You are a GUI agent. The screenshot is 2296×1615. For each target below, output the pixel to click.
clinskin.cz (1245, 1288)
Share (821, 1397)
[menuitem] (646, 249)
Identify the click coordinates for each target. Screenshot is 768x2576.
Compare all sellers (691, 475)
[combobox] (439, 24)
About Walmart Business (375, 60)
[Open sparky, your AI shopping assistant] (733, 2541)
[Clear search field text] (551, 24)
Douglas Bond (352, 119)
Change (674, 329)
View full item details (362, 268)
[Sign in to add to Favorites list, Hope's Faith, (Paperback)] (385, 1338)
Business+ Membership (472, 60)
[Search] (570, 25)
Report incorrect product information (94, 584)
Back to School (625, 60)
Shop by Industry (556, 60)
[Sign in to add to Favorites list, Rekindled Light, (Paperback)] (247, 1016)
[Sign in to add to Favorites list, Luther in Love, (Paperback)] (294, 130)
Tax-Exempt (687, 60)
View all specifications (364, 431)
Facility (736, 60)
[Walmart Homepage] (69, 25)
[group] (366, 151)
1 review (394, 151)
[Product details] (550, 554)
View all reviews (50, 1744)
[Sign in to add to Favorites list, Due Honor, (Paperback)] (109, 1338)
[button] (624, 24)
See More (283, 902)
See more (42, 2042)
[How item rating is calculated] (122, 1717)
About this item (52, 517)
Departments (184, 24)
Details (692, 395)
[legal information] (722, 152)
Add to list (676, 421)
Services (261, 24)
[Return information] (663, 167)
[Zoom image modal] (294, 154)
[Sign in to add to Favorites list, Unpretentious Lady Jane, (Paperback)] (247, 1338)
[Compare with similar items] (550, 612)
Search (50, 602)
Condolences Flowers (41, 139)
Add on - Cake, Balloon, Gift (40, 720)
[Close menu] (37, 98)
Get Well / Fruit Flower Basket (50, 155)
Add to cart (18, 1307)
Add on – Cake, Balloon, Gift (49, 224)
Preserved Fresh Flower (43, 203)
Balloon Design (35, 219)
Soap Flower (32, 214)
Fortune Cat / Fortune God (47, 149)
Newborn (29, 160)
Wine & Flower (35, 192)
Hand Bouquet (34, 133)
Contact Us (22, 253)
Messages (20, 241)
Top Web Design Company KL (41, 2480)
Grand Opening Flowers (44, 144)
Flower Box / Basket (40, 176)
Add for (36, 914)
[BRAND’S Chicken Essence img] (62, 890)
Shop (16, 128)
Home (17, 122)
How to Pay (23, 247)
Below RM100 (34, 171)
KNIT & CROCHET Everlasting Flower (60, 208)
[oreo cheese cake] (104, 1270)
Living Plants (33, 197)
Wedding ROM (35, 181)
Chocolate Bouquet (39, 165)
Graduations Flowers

* **Problem to solve**: Word for word, write out the entries above again.

* **Written response**:
You are a GUI agent. The screenshot is 2296×1615. For each target below, output the pixel to click.
clinskin.cz (1245, 1288)
Share (821, 1397)
[menuitem] (646, 249)
Identify the click coordinates for each target. Screenshot is 768x2576.
Compare all sellers (691, 475)
[combobox] (439, 24)
About Walmart Business (375, 60)
[Open sparky, your AI shopping assistant] (733, 2541)
[Clear search field text] (551, 24)
Douglas Bond (352, 119)
Change (674, 329)
View full item details (362, 268)
[Sign in to add to Favorites list, Hope's Faith, (Paperback)] (385, 1338)
Business+ Membership (472, 60)
[Search] (570, 25)
Report incorrect product information (94, 584)
Back to School (625, 60)
Shop by Industry (556, 60)
[Sign in to add to Favorites list, Rekindled Light, (Paperback)] (247, 1016)
[Sign in to add to Favorites list, Luther in Love, (Paperback)] (294, 130)
Tax-Exempt (687, 60)
View all specifications (364, 431)
Facility (736, 60)
[Walmart Homepage] (69, 25)
[group] (366, 151)
1 review (394, 151)
[Product details] (550, 554)
View all reviews (50, 1744)
[Sign in to add to Favorites list, Due Honor, (Paperback)] (109, 1338)
[button] (624, 24)
See More (283, 902)
See more (42, 2042)
[How item rating is calculated] (122, 1717)
About this item (52, 517)
Departments (184, 24)
Details (692, 395)
[legal information] (722, 152)
Add to list (676, 421)
Services (261, 24)
[Return information] (663, 167)
[Zoom image modal] (294, 154)
[Sign in to add to Favorites list, Unpretentious Lady Jane, (Paperback)] (247, 1338)
[Compare with similar items] (550, 612)
Search (50, 602)
Condolences Flowers (41, 139)
Add on - Cake, Balloon, Gift (40, 720)
[Close menu] (37, 98)
Get Well / Fruit Flower Basket (50, 155)
Add to cart (18, 1307)
Add on – Cake, Balloon, Gift (49, 224)
Preserved Fresh Flower (43, 203)
Balloon Design (35, 219)
Soap Flower (32, 214)
Fortune Cat / Fortune God (47, 149)
Newborn (29, 160)
Wine & Flower (35, 192)
Hand Bouquet (34, 133)
Contact Us (22, 253)
Messages (20, 241)
Top Web Design Company KL (41, 2480)
Grand Opening Flowers (44, 144)
Flower Box / Basket (40, 176)
Add for (36, 914)
[BRAND’S Chicken Essence img] (62, 890)
Shop (16, 128)
Home (17, 122)
How to Pay (23, 247)
Below RM100 (34, 171)
KNIT & CROCHET Everlasting Flower (60, 208)
[oreo cheese cake] (104, 1270)
Living Plants (33, 197)
Wedding ROM (35, 181)
Chocolate Bouquet (39, 165)
Graduations Flowers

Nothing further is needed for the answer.